Top of Data under study
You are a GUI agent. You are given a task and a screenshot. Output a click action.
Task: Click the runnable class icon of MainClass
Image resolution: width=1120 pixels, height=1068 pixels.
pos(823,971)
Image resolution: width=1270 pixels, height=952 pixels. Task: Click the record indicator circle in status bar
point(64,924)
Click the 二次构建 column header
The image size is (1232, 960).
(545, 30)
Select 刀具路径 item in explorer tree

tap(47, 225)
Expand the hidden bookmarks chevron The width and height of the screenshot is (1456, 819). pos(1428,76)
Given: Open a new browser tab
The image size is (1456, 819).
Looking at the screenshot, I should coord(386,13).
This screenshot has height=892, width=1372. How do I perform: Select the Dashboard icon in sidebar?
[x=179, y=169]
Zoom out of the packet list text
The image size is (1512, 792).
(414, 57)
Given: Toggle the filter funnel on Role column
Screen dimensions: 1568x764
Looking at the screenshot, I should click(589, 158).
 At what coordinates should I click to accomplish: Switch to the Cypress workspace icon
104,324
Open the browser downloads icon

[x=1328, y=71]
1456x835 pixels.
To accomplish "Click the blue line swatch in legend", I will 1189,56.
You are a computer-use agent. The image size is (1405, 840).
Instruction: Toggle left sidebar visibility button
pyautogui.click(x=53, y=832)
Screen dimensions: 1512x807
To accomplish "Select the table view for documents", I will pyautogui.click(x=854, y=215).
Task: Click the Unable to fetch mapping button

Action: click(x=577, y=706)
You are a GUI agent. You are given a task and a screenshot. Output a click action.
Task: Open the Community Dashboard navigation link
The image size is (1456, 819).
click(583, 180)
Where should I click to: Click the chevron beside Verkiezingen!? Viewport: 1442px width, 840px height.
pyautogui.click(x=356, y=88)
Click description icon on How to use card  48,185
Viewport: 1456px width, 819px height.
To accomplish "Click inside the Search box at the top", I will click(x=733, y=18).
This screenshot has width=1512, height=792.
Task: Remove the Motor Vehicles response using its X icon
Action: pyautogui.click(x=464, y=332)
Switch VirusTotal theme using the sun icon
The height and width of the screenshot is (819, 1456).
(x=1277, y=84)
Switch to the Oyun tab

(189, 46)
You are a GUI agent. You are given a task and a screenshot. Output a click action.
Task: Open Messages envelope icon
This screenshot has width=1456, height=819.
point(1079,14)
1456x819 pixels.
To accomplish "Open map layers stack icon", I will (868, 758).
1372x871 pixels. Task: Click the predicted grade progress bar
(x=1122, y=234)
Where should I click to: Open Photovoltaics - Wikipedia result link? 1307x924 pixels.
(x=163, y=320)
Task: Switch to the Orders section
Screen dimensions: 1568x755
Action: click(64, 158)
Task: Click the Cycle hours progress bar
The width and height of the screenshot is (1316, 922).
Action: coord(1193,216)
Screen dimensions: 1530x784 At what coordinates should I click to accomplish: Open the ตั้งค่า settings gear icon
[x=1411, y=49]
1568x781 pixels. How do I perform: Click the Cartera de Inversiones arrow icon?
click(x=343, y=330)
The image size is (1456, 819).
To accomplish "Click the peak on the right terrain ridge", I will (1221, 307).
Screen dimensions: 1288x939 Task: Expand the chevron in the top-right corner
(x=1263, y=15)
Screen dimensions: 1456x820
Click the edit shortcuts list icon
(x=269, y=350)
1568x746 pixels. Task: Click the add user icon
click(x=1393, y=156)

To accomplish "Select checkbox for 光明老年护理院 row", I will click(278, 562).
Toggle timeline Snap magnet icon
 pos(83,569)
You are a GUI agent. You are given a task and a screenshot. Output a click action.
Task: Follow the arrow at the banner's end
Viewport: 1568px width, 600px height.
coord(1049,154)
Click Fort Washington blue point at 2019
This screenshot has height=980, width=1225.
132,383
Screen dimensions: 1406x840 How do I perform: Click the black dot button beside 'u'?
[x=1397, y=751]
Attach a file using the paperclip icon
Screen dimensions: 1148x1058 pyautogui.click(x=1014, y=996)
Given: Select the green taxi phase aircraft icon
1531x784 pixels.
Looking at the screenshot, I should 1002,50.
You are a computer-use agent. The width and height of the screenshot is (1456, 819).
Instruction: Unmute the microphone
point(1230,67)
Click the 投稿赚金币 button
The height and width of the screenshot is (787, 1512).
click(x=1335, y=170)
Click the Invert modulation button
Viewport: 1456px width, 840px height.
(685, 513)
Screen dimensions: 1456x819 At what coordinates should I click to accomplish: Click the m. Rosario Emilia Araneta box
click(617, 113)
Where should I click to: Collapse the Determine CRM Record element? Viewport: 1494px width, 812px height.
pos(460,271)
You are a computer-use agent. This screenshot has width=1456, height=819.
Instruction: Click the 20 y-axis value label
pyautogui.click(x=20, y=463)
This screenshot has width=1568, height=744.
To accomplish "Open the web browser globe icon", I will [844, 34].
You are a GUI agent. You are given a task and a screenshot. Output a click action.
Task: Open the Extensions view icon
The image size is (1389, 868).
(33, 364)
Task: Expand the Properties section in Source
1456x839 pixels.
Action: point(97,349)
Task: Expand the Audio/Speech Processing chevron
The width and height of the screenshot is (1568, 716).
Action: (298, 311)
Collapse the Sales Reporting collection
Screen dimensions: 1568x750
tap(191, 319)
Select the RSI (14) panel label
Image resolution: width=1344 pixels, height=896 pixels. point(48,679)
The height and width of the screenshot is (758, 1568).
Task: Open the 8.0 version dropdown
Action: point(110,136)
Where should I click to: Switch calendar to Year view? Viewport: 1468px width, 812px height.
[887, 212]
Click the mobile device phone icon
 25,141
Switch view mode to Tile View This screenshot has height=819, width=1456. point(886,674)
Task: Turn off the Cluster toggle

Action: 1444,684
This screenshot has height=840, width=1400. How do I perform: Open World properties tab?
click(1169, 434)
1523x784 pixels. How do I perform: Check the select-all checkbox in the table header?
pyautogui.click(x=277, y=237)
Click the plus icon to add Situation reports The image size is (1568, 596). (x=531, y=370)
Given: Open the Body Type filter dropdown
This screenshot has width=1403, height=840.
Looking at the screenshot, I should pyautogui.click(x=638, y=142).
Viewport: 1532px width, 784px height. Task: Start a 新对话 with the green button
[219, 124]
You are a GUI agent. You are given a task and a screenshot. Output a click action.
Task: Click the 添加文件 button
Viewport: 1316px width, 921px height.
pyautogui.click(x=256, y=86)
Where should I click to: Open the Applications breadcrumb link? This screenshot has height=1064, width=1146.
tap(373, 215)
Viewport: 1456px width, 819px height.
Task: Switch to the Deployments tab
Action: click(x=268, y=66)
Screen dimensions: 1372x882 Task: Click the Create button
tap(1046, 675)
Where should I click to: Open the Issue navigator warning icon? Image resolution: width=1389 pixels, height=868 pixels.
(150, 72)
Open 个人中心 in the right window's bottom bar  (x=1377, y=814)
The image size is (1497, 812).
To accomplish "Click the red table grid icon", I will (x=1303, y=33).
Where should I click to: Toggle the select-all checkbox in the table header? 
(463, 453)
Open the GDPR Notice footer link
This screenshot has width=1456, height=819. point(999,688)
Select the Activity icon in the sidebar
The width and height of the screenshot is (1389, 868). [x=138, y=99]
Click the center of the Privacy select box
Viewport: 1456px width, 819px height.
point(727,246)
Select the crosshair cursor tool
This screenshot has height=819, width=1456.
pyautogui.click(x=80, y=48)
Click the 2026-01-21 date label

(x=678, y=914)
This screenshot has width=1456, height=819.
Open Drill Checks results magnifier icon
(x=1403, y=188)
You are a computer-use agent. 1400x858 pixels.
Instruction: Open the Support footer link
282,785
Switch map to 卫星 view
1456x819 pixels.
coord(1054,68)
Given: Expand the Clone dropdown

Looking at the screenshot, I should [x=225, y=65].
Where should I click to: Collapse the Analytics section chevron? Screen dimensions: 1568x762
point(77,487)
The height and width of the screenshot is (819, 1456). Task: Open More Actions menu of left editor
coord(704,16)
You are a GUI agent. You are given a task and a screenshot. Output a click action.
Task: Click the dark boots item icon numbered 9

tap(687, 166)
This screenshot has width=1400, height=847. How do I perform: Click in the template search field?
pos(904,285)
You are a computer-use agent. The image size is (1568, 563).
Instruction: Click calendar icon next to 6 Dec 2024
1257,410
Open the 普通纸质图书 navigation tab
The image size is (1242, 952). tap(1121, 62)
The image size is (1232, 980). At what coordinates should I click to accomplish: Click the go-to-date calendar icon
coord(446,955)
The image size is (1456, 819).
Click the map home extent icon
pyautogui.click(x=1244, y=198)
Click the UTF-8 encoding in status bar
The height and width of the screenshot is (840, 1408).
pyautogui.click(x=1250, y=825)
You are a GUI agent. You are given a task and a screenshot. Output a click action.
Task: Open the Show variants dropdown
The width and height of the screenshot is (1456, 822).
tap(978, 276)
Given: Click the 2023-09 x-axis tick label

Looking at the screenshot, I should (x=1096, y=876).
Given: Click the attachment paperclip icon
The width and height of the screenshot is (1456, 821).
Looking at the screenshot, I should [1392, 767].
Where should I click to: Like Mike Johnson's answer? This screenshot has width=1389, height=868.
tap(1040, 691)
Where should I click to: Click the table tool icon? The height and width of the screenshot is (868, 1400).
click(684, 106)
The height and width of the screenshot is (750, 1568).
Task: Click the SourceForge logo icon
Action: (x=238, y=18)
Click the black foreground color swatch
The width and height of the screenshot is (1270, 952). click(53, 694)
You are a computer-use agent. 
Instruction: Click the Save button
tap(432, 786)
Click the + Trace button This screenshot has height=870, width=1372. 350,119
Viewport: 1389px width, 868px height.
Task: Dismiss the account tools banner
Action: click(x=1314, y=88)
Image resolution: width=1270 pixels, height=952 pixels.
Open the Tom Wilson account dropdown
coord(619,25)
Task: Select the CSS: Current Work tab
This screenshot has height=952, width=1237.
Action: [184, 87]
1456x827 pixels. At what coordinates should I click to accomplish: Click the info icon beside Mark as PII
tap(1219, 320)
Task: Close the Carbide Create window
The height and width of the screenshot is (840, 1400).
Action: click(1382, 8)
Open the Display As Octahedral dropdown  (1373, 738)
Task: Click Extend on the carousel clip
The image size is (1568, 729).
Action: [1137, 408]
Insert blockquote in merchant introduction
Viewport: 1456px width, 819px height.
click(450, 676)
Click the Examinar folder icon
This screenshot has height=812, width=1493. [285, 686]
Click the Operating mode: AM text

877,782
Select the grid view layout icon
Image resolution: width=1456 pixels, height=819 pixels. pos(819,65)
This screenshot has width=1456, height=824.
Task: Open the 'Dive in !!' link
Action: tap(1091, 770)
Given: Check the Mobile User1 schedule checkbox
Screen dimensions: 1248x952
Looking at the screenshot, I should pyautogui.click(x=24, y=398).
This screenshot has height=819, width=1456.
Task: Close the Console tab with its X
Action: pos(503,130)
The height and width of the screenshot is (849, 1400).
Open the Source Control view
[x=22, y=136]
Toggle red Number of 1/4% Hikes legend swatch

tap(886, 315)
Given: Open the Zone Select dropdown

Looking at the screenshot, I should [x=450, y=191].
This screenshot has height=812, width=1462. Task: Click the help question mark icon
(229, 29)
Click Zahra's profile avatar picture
Bottom of Data under study
● **What you need to do**
Search the listing for the string "computer". Copy each line where it turns up.

● **Result of this task**
You are a computer-use agent. The image size is (1405, 840).
You are a computer-use agent. The width and height of the screenshot is (1456, 819).
You are a computer-use agent. This screenshot has width=1456, height=819.
You are a computer-use agent. 1400x858 pixels.
You are a computer-use agent. The image size is (1568, 563).
You are a computer-use agent. 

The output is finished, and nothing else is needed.